Social justice lawyer Fay Faraday took part in Rights, Faith and Policy: A Public Forum on Migrant Workers' Issues. The forum, held Monday at the Farm Centre in Charlottetown, brought together migrant workers, community organizations, faith groups, and provincial representatives to build capacity for action, policy and solidarity on migrant workers' rights.

Much room exists to improve the fortunes of migrant workers in Canada, says Fay Faraday, a social justice lawyer working in Toronto.
She says the labour migration system in Canada creates a climate for exploitation.
“I’ve been doing this for more than 25 years and I’m still shocked by the stories I hear,’’ she says.
“About a fifth of workers are being paid less than minimum wage, about a third do work and are not paid for it … workers are often asked to work with chemicals or (other) dangerous materials without training, without safety equipment.’’
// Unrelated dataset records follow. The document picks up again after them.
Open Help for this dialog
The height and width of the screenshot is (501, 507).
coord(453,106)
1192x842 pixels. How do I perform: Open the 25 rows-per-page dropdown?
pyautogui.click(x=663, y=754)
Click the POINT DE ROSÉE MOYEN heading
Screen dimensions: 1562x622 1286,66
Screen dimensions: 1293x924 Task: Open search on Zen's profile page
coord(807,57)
Some migrant workers in Prince Edward Island, she is quick to add, are also exploited.
“Examples of really quite extortionate recruitment practices where workers had to pay thousands and thousands of dollars for minimum wage jobs,’’ says Faraday, “that happens in P.E.I.
“Situations where workers have had to pay their recruiters security deposits as a promise that they are going to finish their contract and return to their home country at the end of the day.’’

Faraday says she has heard of “really abusive’’ housing situations where migrant workers are housed in food processing plants with overcrowding and rents well above market value.